Funds are buying property now, including homes sold by Carrington, for rents that yield 6 per cent to 8 per cent a year, before costs such as insurance, taxes and vacancies, according to Rose. Carrington’s model called for mid-single digit net returns on annual rents on an unlevered basis, according to Rose. While returns would vary by market, they would generally be in the mid- to high teens over the duration of the holding period, with the profit from home price appreciation.
Others’ experience justifies the logic:
Colony American Homes Inc., a division of Thomas Barrack Jr.’s Colony Capital LLC, has found tenants for only 51 per cent of the 9,931 homes it bought for $1.4 billion, according to a filing yesterday with the U.S. Securities and Exchange Commission.
American Residential Properties Inc. (ARPI), a Scottsdale, Arizona-based real estate investment trust, and Silver Bay Realty Trust Inc., a New York-based single-family REIT, both reported losses in the quarter ending March 31. Owen Blicksilver, a spokesman for Colony Capital, declined to comment. Silver Bay CEO David Miller was unavailable to comment, according to Tricia Ross, a spokeswoman at Financial Profiles Inc. American Residential CEO Steve Schmitz and President Laurie Hawkes didn’t reply to e-mails seeking comment.
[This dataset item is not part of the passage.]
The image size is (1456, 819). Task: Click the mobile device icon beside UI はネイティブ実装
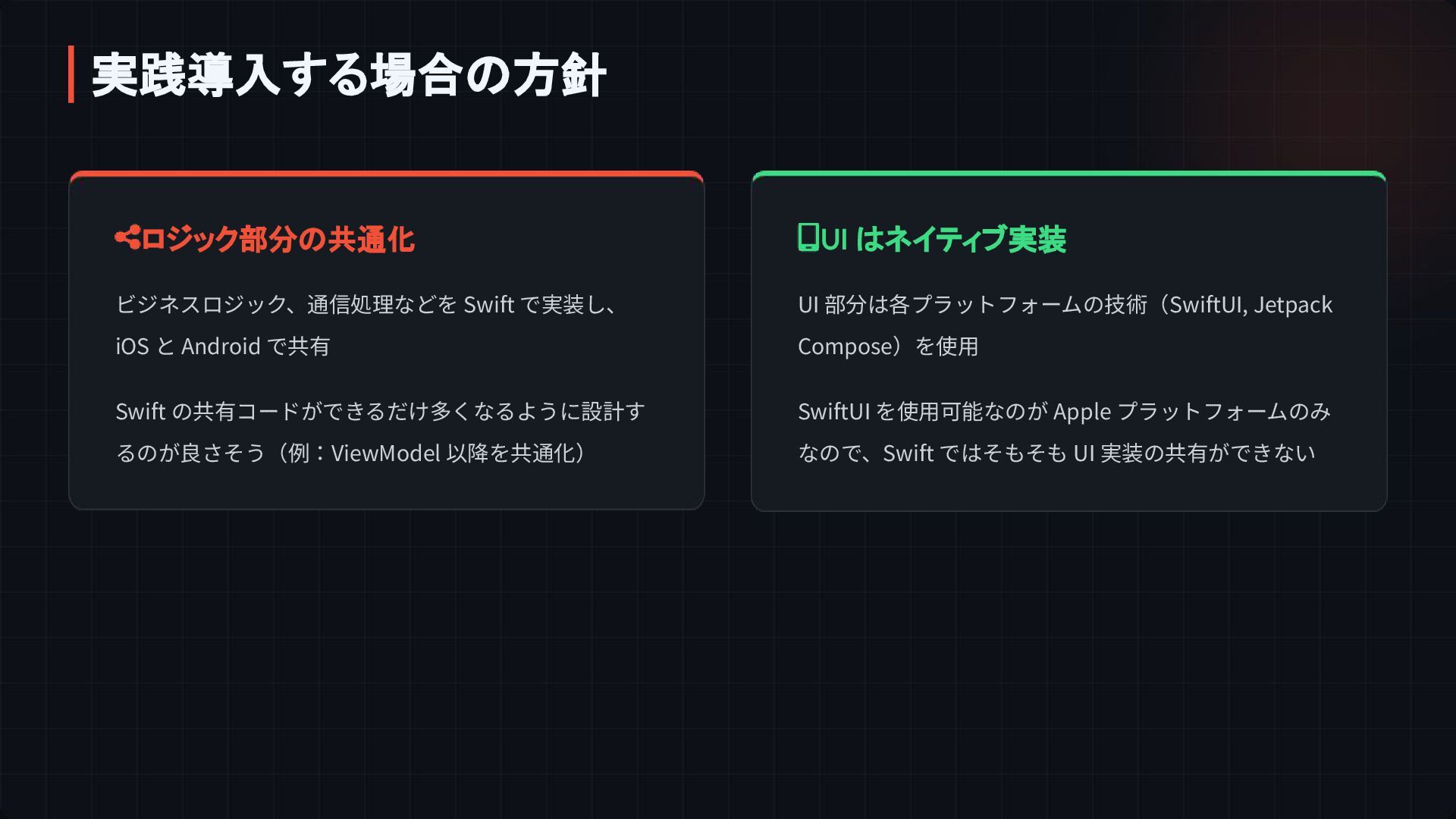click(x=808, y=237)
If nothing else, everyone now knows where the incremental “bubble” demand for housing has come from: not from the distressed end user of thes properties, for whom as we showed yesterday, the disconnect between real income and new home sales has never been wider: it was all large institutions who invested OPM, and chased any upward moving price with the fervor of a rabid dog.
But all things come to an end:
“All the people who made money during the gold rush in California, they were selling the buckets and shovels,” Gordon said. “I think there is gold in them there hills, but you’re going to have to dig deep. And hopefully you’re going to need more than one shovel.”
Carrington may start buying rental homes again when other large investors decide to sell after learning they can’t make returns that justify the prices they paid, Rose said.
“We’ll sit back in the weeds for a while and wait for a couple of blowups,” he said. “There’ll be a point in time when we’ll be happy to get back into the market at levels that make more sense.”
If the Chairman is serious about tapering, or even hinting of tightening at some point in the future, those blowups won’t take too long. And so will the blowup in the illusion that the housing market is “recovering” on anything more than yet another cheap-money fuelled bubble afforded to a select few who now have no choice but to “hot potato” properties amongst each other first on the way up, and soon, going down.